*** Begin section ***

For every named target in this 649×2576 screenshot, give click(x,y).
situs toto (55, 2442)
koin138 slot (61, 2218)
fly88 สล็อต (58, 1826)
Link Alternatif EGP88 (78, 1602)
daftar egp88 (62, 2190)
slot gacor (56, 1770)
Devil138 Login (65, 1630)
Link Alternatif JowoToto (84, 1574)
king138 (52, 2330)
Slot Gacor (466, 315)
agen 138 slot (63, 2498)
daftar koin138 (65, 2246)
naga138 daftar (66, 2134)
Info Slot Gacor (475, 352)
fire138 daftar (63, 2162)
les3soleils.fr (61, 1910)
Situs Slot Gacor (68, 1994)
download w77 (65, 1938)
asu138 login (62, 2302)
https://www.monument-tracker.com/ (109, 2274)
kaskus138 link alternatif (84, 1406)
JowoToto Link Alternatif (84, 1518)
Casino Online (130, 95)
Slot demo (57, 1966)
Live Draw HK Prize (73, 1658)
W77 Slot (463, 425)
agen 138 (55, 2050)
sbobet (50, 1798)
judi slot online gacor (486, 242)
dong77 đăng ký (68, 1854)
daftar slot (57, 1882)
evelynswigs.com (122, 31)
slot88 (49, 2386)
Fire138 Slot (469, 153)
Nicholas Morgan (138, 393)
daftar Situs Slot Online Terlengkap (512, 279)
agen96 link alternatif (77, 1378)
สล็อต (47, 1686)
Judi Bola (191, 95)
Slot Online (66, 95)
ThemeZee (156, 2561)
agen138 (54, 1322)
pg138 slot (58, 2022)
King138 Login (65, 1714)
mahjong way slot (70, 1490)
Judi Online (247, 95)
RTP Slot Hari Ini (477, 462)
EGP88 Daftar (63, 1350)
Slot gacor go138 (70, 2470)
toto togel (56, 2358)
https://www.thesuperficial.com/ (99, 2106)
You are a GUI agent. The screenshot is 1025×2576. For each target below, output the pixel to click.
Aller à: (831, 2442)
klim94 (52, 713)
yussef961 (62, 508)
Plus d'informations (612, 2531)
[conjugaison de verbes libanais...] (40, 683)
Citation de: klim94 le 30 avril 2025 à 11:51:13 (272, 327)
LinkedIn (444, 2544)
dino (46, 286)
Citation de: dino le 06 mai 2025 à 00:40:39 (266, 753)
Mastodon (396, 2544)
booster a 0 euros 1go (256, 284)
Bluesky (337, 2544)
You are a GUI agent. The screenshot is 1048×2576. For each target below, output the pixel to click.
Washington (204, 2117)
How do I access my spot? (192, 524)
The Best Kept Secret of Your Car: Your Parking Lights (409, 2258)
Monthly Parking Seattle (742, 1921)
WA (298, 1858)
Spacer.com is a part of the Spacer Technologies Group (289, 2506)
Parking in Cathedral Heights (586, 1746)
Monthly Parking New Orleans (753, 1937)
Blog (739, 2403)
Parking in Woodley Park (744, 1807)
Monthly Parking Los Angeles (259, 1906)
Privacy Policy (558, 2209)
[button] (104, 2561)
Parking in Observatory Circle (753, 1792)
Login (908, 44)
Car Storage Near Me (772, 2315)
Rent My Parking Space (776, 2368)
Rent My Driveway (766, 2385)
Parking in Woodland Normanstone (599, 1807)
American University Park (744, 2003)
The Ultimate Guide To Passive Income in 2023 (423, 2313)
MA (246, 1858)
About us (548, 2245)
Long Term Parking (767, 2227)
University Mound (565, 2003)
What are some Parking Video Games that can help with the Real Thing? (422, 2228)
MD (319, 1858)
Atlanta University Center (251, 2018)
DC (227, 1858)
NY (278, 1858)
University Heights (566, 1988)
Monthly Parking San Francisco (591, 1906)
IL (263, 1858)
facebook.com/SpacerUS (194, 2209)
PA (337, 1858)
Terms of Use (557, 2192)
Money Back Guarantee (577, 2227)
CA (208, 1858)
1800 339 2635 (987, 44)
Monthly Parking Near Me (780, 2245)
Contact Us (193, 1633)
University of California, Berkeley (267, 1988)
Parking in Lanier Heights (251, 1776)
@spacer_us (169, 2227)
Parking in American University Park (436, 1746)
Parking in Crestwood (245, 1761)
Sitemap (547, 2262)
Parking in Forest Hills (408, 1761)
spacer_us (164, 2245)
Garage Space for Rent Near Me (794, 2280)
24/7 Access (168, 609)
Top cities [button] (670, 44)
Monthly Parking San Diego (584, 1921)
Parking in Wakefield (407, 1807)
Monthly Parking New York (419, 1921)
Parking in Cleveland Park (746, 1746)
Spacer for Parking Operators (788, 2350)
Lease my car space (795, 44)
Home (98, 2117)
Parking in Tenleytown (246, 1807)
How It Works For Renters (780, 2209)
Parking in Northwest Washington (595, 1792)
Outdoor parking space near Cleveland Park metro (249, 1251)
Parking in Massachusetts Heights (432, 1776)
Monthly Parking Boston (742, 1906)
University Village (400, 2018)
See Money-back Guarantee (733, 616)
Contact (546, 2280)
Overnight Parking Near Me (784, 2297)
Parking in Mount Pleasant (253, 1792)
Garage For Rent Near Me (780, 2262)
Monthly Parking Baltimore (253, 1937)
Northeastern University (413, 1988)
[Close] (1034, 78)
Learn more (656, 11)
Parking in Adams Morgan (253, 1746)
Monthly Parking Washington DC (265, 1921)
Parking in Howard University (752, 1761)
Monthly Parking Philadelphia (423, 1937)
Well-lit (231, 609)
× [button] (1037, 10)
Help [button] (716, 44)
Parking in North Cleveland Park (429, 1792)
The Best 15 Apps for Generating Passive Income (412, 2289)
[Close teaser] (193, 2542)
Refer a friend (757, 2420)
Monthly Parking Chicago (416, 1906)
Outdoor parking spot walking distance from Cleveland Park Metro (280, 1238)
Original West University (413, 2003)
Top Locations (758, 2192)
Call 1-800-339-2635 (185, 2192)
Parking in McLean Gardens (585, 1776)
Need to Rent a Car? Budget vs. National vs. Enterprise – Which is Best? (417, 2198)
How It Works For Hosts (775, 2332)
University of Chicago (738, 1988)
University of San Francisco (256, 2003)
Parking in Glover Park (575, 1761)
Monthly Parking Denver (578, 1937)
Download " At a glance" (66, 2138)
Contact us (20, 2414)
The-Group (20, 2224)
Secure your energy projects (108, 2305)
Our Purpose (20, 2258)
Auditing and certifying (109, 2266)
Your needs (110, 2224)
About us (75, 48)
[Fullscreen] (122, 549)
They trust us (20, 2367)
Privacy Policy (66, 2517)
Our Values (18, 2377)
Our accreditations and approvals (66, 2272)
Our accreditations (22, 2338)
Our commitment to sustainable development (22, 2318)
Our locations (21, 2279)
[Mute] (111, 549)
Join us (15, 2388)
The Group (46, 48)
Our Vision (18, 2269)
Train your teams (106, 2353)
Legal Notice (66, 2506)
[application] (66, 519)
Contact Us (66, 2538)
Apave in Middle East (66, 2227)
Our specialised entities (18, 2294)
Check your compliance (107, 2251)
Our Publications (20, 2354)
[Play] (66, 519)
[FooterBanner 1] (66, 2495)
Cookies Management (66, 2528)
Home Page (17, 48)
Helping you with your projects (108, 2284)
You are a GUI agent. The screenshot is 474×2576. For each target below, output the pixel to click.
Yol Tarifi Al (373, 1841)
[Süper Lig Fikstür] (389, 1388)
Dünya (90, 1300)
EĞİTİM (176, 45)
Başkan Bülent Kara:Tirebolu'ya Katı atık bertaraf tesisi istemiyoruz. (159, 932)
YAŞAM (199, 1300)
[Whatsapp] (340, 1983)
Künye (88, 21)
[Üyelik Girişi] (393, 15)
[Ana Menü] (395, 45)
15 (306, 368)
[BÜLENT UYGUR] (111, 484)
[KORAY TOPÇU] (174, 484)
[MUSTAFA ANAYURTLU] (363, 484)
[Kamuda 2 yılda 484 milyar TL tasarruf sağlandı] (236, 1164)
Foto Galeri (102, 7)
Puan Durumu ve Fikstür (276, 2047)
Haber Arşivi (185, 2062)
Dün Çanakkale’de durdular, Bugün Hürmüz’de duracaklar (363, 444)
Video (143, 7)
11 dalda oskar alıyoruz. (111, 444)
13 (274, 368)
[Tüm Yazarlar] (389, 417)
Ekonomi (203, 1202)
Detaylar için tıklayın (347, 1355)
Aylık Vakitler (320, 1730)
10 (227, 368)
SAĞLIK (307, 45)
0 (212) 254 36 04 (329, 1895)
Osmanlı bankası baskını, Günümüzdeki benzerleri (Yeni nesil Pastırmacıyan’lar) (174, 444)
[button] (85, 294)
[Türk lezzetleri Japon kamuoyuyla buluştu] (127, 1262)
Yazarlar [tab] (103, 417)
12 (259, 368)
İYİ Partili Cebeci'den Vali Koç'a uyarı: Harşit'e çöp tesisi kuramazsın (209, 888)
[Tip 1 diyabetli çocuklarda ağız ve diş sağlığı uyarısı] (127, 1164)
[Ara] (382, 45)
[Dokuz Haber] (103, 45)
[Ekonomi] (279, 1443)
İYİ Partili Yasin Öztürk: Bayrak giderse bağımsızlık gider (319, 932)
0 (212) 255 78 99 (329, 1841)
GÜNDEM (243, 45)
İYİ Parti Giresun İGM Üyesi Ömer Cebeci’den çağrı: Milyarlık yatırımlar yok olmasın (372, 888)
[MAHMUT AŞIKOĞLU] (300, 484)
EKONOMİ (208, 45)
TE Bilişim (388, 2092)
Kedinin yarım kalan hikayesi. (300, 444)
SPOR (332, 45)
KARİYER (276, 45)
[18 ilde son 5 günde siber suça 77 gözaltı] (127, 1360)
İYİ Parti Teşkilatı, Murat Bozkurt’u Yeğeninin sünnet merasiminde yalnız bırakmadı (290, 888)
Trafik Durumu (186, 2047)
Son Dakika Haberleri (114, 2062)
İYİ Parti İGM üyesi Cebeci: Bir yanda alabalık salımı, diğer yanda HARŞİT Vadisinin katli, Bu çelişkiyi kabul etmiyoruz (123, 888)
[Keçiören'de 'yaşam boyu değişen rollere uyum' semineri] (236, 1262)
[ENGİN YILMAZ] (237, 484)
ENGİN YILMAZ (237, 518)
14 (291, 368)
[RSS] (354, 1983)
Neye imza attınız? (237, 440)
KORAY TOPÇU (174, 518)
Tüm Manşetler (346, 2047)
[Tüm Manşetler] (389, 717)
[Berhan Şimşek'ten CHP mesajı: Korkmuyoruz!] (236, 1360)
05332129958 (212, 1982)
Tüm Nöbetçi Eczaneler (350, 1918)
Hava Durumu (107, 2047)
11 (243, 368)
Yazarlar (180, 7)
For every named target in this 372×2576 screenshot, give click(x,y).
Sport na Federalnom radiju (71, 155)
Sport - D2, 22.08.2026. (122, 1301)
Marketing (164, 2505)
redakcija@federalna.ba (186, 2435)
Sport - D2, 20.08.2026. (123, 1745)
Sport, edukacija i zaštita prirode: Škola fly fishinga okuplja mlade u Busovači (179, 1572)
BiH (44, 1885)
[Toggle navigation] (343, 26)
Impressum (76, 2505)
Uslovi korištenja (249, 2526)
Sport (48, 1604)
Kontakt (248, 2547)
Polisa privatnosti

*** End section ***

» **WORK INSTRUCTIONS**
Retype, exactly and in full, the listing from its first line to the one holding "sbobet (50, 1798)", both included.

» **EXERCISE ANSWER**
For every named target in this 649×2576 screenshot, give click(x,y).
situs toto (55, 2442)
koin138 slot (61, 2218)
fly88 สล็อต (58, 1826)
Link Alternatif EGP88 (78, 1602)
daftar egp88 (62, 2190)
slot gacor (56, 1770)
Devil138 Login (65, 1630)
Link Alternatif JowoToto (84, 1574)
king138 (52, 2330)
Slot Gacor (466, 315)
agen 138 slot (63, 2498)
daftar koin138 (65, 2246)
naga138 daftar (66, 2134)
Info Slot Gacor (475, 352)
fire138 daftar (63, 2162)
les3soleils.fr (61, 1910)
Situs Slot Gacor (68, 1994)
download w77 (65, 1938)
asu138 login (62, 2302)
https://www.monument-tracker.com/ (109, 2274)
kaskus138 link alternatif (84, 1406)
JowoToto Link Alternatif (84, 1518)
Casino Online (130, 95)
Slot demo (57, 1966)
Live Draw HK Prize (73, 1658)
W77 Slot (463, 425)
agen 138 (55, 2050)
sbobet (50, 1798)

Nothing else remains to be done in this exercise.